Does Justin’s infidelity with his idol’s wife have anything to do with Nick’s recent fuck-ups? As of late, Nick has had a lot of rechecks come in, meaning those custom jobs guys pay him a lot of money to execute are pulling back into the garage, something pinging here, something leaking there. To me, who can change a tire and that’s about it, that doesn’t seem like a big deal, but to these gear heads, Nick might as well have pissed in their cup holders. Soon, Nick’s reputation goes from go-to to nil, putting this business, livelihood, and marriage in jeopardy. The tension just gets thicker when Nick calls Justin, asking him about another botched job, and Justin is literally on top of his wife. Because this is a story, something’s got to give, right?
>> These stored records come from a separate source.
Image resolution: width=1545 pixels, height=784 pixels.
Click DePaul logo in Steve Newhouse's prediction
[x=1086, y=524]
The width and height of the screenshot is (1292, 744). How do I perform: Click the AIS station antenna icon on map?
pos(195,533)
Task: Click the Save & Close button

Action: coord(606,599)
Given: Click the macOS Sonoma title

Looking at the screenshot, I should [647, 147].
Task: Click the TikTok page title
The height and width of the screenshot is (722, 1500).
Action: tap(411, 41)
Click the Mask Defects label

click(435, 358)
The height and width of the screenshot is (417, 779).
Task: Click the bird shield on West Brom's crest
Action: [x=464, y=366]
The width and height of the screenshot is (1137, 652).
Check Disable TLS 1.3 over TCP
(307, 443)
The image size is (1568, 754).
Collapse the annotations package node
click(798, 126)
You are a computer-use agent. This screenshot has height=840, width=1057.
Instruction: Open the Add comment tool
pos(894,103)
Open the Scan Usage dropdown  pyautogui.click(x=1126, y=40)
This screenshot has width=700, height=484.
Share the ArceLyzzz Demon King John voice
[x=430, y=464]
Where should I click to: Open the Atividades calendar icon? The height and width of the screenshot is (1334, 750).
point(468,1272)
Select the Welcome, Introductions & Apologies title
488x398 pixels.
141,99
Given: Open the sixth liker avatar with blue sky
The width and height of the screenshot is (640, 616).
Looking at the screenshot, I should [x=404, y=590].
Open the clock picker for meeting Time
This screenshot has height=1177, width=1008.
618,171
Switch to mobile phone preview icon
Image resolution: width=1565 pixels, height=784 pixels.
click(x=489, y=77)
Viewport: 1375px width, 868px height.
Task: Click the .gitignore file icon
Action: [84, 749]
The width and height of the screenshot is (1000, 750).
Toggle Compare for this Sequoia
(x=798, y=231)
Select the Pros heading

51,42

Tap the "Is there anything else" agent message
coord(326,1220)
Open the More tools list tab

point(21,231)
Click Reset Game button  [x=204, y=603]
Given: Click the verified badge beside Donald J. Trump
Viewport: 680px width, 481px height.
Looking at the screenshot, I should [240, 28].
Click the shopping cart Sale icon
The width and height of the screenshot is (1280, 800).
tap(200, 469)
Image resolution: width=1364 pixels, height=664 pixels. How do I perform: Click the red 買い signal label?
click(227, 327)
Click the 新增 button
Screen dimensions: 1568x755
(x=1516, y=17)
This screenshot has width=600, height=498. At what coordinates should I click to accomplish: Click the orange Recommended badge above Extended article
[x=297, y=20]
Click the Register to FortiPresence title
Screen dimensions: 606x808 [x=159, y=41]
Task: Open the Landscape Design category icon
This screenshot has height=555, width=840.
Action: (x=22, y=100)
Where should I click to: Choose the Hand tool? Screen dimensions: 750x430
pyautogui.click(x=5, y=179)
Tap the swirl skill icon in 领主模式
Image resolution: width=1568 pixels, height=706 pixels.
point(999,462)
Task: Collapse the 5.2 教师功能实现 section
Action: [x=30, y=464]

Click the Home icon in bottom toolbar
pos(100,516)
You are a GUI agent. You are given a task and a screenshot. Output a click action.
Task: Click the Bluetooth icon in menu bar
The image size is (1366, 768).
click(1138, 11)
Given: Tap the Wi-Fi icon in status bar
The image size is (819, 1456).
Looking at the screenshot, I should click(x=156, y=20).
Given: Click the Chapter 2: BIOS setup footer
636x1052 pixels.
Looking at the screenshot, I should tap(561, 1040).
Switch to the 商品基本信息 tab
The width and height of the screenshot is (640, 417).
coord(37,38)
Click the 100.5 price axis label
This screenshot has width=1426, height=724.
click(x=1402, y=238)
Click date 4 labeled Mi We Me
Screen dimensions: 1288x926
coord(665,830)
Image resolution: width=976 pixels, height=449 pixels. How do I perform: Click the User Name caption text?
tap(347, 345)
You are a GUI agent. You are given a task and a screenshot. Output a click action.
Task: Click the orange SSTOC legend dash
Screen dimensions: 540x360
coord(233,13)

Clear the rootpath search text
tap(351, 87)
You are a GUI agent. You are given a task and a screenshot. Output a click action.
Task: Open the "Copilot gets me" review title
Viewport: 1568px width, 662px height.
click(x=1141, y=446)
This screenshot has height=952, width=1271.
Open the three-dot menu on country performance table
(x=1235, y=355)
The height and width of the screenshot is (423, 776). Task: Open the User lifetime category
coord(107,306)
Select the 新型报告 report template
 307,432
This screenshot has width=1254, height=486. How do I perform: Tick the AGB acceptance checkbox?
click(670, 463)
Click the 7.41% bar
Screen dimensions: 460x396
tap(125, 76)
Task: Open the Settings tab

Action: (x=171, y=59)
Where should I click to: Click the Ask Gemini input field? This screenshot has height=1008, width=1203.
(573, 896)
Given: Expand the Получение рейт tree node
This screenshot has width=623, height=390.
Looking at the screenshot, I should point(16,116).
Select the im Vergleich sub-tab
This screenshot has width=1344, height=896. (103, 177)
There’s more complications to come before any dam breaks, before we reach any sort of climax or resolution. I won’t reveal any of that here, though, as I want to leave something for you to discover. I will point out, however, that Harrison really sells the mechanic stuff, listing endless adjustments, ailments, and conditions that make it seem like a real mechanic is telling the story—and for good reason, because Harrison worked as a mechanic for five years before settling into life as a writer and professor (with a stop-off as a prison guard in between). One writing rule I have is never try to write from a military POV, as there’s no way that I, who has never served, could ever convince anyone I knew what I was talking about—veterans can smell and civilian poser a million miles away. The same could be said for mechanic stories. Maybe that’s what reminds me of Larry Brown, a fireman-turned-writer, his authentic-sounding fireman stories. That’s why I focus on middle-aged dorks in my fiction: Air-tight legitimacy. I got the street cred dripping off me, left and right.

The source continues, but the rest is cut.